- Date: 19–25 September
- Edition: 11th
- Location: Sibiu, Romania

Champions

Singles
- Nerman Fatić

Doubles
- Ivan Sabanov / Matej Sabanov
- ← 2021 · Sibiu Open · 2023 →

= 2022 Sibiu Open =

The 2022 Sibiu Open was a professional tennis tournament played on clay courts. It was the eleventh edition of the tournament which was part of the 2022 ATP Challenger Tour. It took place in Sibiu, Romania between 19 and 25 September 2022.
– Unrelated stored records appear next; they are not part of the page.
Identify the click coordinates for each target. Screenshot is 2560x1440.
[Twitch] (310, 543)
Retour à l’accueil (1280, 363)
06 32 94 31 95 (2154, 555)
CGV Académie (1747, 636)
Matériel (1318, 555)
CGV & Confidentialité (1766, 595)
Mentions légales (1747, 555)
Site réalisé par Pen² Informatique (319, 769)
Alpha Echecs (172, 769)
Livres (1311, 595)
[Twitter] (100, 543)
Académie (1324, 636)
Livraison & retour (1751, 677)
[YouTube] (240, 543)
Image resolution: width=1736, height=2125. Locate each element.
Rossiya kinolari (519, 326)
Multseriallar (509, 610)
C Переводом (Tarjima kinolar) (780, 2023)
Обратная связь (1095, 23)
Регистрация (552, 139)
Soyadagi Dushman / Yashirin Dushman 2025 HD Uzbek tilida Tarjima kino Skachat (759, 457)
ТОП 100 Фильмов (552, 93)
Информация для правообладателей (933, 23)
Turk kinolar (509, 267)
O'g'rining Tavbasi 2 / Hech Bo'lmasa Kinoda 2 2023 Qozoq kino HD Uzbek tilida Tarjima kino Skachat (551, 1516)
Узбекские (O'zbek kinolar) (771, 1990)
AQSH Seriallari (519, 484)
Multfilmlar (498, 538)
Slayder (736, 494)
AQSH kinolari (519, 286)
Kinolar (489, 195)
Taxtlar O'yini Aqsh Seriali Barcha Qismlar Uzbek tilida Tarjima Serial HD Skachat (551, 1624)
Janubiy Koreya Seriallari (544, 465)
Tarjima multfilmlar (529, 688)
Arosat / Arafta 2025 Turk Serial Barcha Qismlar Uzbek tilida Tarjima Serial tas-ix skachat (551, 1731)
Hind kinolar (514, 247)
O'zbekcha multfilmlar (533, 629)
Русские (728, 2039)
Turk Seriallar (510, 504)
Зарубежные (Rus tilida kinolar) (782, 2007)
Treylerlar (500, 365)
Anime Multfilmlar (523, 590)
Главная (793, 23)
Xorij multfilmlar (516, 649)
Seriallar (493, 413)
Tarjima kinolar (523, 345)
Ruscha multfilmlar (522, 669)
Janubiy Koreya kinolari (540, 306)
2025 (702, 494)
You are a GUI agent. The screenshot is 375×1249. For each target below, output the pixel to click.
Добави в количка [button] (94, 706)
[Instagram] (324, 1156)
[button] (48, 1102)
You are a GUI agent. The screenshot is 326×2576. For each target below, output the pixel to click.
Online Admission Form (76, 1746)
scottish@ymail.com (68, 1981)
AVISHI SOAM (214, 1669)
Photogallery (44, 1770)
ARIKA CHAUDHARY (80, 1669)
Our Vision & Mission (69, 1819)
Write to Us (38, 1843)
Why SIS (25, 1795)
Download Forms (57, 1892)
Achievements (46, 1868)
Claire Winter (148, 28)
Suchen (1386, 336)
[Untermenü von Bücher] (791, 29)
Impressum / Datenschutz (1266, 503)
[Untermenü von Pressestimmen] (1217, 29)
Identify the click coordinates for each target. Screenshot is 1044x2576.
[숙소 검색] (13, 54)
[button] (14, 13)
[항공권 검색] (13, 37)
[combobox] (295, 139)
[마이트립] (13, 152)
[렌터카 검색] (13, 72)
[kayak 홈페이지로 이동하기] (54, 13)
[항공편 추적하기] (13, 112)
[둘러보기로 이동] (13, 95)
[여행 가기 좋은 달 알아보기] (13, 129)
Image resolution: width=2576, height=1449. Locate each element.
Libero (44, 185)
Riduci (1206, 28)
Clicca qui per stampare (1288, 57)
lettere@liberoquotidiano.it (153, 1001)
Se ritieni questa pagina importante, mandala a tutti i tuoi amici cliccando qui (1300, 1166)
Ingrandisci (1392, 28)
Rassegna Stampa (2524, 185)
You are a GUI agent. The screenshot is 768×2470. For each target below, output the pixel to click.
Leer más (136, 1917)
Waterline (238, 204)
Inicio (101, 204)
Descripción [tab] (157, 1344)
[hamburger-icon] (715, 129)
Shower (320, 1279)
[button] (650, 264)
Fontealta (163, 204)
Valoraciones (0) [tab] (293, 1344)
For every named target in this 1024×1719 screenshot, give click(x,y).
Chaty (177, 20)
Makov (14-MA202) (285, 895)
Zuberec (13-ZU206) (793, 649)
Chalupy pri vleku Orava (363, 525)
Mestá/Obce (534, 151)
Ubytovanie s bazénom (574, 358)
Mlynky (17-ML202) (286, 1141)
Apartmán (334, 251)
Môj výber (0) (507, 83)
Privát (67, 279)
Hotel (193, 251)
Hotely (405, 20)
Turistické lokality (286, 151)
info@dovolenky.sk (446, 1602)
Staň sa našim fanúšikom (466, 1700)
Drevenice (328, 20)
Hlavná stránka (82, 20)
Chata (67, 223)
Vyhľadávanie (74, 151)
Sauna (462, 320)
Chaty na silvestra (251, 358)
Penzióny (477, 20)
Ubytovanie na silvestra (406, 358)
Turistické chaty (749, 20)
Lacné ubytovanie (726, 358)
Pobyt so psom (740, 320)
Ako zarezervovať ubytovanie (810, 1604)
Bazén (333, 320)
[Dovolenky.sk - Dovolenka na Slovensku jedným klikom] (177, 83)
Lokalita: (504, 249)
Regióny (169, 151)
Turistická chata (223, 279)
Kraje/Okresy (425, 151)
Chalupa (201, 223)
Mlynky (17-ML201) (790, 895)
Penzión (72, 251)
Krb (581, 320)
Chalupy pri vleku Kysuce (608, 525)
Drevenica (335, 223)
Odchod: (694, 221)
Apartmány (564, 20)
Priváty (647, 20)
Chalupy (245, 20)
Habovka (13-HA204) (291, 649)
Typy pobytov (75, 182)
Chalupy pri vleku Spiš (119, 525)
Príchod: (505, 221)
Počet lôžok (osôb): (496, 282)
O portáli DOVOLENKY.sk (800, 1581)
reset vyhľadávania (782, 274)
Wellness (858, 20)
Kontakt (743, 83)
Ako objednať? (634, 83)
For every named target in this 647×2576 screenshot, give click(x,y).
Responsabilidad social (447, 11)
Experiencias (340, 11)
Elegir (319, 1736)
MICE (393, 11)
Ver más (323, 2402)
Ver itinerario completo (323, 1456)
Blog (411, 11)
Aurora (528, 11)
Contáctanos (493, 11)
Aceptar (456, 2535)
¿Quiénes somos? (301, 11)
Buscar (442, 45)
==Singles main-draw entrants==
===Seeds===

| Country | Player | Rank^{1} | Seed |
|---|---|---|---|
| ARG | Federico Coria | 71 | 1 |
| AUT | Filip Misolic | 145 | 2 |
| CZE | Zdeněk Kolář | 156 | 3 |
| ARG | Thiago Agustín Tirante | 171 | 4 |
| ITA | Riccardo Bonadio | 174 | 5 |
| BIH | Damir Džumhur | 193 | 6 |
| BEL | Kimmer Coppejans | 200 | 7 |
| SRB | Nikola Milojević | 207 | 8 |

- ^{1} Rankings are as of 12 September 2022.

===Other entrants===
The following players received wildcards into the singles main draw:
- ROU Marius Copil
- ROU Victor Vlad Cornea
- ROU Dragoș Dima

The following player received entry into the singles main draw using a protected ranking:
- GBR Jan Choinski

The following players received entry from the qualifying draw:
- CAN Steven Diez
- ITA Giovanni Fonio
- Ivan Gakhov
- UKR Georgii Kravchenko
- GER Rudolf Molleker
- GER Kai Wehnelt

==Champions==
===Singles===

- BIH Nerman Fatić def. BIH Damir Džumhur 6–3, 6–4.

===Doubles===

- SRB Ivan Sabanov / SRB Matej Sabanov def. AUT Alexander Erler / AUT Lucas Miedler 3–6, 7–5, [10–4].